Perubahan mendasar yang telah terjadi dari dampak kemitraan terhadap nelayan peserta kemitraan adalah peningkatan pendapatan. Hal ini akan terus berlanjut, jika ditangani secara profesional baik dari pihak LEPP-M3, maupun

keseriusan dari instansi terkait untuk mendorong peserta kemitraan agar tetap memiliki motivasi dalam berusaha. Disadari bahwa faktor kerusuhan sosial menyebabkan belum secara pasti dikatakan program kemitraan ini berhasil atau tidak berhasil, hal ini perlu dilakukan evaluasi yang lebih tepat dan membutuhkan waktu. Keberhasilan suatu kegiatan usaha juga sangat ditunjang oleh faktor penentunya yakni sumberdaya manusia (nelayan peserta), disamping faktor alam, modal, teknologi dan kewirausahaan.

Sangat dipahami bahwa pendapatan merupakan salah satu unsur tingkat kesejahteraan manusia yang sangat mempengaruhi tingkat kecukupan kebutuhan dasar. Pendapatan KMP peserta kemitraan di lokasi penelitian pada dasarnya mengalami perubahan dari waktu ke waktu, tergantung dari produksi yang mengalami fluktuasi sesuai musim tangkapan.
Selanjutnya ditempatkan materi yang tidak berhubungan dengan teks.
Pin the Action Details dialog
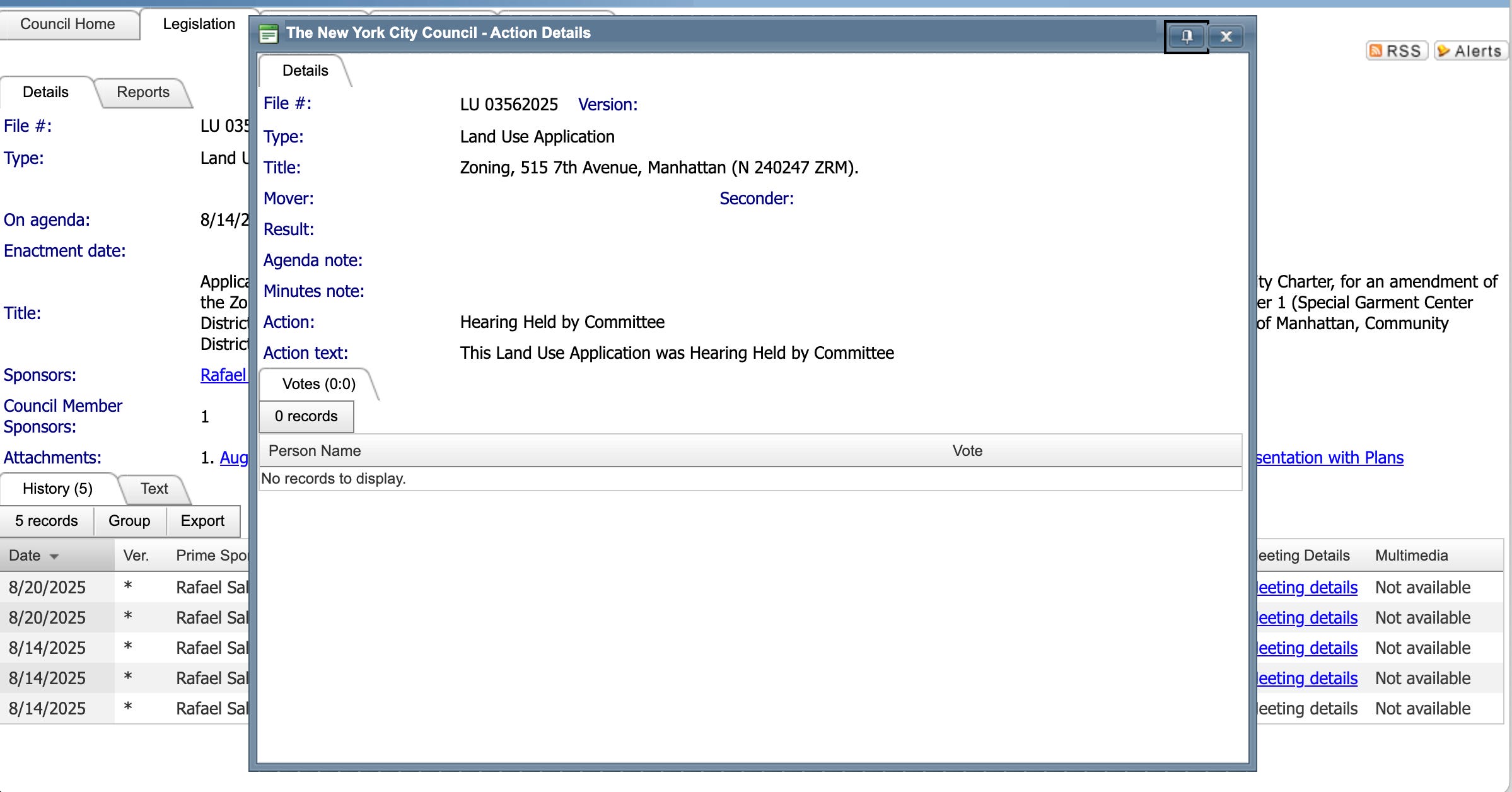 click(1186, 37)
Fluktuasinya tingkat pendapatan ini tentu akan mempengaruhi nelayan dalam mengambil keputusan berkait dengan pemenuhan kebutuhan keluarganya. Jika pendapatan tersebut tidak dikelola secara bijaksana akan menimbulkan persoalan.

Dari hasil penelitian ditemukan juga bahwa nelayan peseta kemitraan belum menyisihkan sebagian pendapatan dari hasil tangkapan dalam bentuk tabungan. Hal ini menyebabkan beberapa peserta kemitraan terpaksa melakukan hutang untuk membeli bahan bakar minyak (BBM) bagi kebutuhan operasi penangkapan. Mencermati kondisi tersebut, akan sangat memprihatinkan jika pihak mitra (LEPP-M3) mengabaikan aspek pembinaan manajemen usaha yang baik bagi nelayan peserta kemitraan.

Perencanaan proyek kemitraan yang terpisah-pisah dan tidak menyeluruh mencakup berbagai aspek dan lembaga yang berkaitan dan berperan di dalamnya, akan menyebabkan kasus demi kasus keberhasilan sebagai aspek tetapi tidak diikuti oleh kegagalan pada aspek lainnya. Oleh karena itu masalah pemberian kredit berupa alat tangkap dan armadanya mencakup banyak komponen di dalamnya yang berinteraksi satu dengan yang lainnya di dalam suatu batasan atau organisasi untuk mencapai tujuan tertentu. Masalah ini bersifat kompleks karena berkaitan dengan berbagai disiplin lain dan dinamis karena berkembang dengan perubahan waktu.